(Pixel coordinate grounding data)
◇ ◇ ◇ ◇

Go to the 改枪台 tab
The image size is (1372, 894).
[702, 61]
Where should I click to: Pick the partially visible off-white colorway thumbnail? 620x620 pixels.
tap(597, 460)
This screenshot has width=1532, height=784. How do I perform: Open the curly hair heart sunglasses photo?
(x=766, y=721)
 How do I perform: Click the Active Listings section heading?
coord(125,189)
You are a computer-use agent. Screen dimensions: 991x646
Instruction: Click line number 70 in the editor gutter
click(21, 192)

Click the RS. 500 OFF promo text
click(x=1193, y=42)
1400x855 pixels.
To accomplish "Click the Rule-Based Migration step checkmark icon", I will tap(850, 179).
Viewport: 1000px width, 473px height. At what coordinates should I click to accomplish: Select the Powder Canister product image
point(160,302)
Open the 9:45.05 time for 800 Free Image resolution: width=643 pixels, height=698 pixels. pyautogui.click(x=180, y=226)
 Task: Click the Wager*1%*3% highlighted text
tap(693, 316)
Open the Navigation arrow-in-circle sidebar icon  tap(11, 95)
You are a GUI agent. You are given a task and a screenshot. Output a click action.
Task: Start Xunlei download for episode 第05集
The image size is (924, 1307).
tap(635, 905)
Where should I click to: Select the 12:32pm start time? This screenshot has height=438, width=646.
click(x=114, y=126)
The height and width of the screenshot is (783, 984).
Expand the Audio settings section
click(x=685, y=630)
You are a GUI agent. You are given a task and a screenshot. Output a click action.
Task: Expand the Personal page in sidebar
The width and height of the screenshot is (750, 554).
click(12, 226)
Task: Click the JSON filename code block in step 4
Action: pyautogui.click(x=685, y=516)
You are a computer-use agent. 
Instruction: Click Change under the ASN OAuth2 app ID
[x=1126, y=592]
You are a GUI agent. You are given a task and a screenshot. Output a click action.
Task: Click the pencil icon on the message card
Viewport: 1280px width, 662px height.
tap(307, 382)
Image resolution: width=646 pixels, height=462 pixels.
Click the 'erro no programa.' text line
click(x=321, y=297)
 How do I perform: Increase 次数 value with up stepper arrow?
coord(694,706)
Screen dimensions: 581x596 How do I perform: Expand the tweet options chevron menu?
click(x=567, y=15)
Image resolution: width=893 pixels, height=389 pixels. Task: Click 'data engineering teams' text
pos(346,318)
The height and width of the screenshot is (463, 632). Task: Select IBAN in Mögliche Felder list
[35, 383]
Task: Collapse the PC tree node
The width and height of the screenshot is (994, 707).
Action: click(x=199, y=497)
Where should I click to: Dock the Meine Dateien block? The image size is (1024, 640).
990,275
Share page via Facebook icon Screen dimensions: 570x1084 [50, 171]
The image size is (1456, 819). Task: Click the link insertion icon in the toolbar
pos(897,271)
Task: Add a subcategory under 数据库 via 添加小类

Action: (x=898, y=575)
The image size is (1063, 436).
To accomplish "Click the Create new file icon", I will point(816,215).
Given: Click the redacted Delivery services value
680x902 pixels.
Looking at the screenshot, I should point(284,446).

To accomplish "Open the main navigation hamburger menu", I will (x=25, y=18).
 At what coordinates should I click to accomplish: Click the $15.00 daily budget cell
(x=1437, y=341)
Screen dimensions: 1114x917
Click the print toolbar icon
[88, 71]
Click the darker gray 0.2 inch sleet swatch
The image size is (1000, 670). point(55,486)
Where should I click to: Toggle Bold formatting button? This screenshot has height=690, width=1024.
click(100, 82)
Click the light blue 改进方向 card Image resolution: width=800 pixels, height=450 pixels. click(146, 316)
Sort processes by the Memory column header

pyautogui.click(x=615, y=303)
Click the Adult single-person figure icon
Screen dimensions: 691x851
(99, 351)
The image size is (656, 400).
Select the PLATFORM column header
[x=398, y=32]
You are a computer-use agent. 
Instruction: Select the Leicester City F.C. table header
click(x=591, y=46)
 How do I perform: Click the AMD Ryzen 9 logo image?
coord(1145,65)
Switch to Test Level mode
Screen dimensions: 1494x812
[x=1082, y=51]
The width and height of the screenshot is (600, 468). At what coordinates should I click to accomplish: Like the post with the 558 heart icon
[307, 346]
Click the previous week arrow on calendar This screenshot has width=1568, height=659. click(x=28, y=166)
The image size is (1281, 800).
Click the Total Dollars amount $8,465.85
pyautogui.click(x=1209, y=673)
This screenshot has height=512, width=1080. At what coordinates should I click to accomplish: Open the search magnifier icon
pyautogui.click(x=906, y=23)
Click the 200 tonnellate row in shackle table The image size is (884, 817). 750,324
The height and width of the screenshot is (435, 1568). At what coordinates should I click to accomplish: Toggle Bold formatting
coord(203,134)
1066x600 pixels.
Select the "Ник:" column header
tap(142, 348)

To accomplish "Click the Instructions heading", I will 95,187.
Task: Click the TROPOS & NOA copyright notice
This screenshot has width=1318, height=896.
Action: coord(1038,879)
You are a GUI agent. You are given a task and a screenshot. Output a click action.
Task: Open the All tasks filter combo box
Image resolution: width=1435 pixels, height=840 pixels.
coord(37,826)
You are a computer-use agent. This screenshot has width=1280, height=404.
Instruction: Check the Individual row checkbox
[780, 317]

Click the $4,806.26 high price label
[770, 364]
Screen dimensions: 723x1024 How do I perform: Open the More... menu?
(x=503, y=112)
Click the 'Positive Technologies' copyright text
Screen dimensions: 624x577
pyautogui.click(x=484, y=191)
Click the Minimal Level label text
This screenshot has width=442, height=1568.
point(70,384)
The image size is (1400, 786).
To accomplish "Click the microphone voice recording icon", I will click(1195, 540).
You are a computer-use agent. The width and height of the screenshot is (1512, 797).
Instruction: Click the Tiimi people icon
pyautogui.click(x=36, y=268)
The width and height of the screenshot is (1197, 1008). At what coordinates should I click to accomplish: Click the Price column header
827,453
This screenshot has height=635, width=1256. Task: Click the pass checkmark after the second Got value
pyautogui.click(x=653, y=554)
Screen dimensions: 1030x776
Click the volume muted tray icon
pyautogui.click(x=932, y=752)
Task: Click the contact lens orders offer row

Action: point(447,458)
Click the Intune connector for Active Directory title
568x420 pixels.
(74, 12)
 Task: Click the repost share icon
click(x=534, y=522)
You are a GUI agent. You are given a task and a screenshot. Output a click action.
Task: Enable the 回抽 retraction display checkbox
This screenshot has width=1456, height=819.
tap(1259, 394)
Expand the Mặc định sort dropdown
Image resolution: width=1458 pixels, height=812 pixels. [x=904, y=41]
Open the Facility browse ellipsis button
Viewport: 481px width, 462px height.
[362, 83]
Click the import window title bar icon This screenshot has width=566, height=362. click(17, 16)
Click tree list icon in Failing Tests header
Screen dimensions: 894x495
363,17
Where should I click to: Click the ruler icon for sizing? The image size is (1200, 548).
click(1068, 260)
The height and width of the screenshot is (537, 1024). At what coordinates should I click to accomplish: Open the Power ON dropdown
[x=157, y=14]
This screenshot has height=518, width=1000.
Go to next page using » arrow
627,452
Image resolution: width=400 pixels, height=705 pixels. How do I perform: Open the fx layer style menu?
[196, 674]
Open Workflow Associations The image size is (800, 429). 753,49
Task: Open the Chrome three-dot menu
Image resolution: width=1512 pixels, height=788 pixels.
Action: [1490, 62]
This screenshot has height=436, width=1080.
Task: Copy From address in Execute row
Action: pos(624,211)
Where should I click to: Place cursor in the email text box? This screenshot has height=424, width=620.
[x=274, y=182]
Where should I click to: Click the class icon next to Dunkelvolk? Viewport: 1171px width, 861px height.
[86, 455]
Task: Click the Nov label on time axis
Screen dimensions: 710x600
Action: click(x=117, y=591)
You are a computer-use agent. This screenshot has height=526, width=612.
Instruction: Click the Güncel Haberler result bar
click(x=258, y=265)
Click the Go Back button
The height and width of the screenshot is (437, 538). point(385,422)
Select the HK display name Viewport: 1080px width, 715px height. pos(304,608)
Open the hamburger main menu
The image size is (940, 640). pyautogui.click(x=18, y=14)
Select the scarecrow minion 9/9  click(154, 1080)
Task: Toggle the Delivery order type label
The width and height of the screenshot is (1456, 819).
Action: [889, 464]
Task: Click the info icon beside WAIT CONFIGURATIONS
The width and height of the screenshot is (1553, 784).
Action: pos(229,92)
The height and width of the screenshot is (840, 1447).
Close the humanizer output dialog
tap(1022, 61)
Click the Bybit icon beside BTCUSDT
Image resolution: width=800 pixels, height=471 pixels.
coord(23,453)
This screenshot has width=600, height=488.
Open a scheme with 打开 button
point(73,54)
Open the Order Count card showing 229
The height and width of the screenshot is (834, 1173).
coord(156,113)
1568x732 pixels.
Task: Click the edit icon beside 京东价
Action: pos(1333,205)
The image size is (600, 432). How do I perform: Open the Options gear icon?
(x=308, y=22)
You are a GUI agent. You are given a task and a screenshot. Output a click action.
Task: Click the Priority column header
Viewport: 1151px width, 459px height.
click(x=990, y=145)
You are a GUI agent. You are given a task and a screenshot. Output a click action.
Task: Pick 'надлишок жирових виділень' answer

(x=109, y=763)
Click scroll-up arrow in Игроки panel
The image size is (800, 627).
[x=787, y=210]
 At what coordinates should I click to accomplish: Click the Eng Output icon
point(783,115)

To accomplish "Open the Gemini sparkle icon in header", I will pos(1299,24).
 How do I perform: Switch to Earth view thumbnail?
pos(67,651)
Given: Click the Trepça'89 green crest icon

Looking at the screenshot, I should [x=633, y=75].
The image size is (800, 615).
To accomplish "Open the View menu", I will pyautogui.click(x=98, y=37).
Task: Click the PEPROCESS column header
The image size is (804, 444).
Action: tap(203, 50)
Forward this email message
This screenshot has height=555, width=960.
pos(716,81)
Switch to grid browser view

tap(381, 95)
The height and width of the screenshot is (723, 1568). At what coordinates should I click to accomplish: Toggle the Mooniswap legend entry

◇ ◇ ◇ ◇

__YOUR INSTRUCTIONS__
Print, exactly as written, the first line of the records above and each line after it until the line with "You are a computer-use agent. Screen", which is printed too.

__ANSWER AREA__
Go to the 改枪台 tab
The image size is (1372, 894).
[702, 61]
Where should I click to: Pick the partially visible off-white colorway thumbnail? 620x620 pixels.
tap(597, 460)
This screenshot has width=1532, height=784. How do I perform: Open the curly hair heart sunglasses photo?
(x=766, y=721)
 How do I perform: Click the Active Listings section heading?
coord(125,189)
You are a computer-use agent. Screen dimensions: 991x646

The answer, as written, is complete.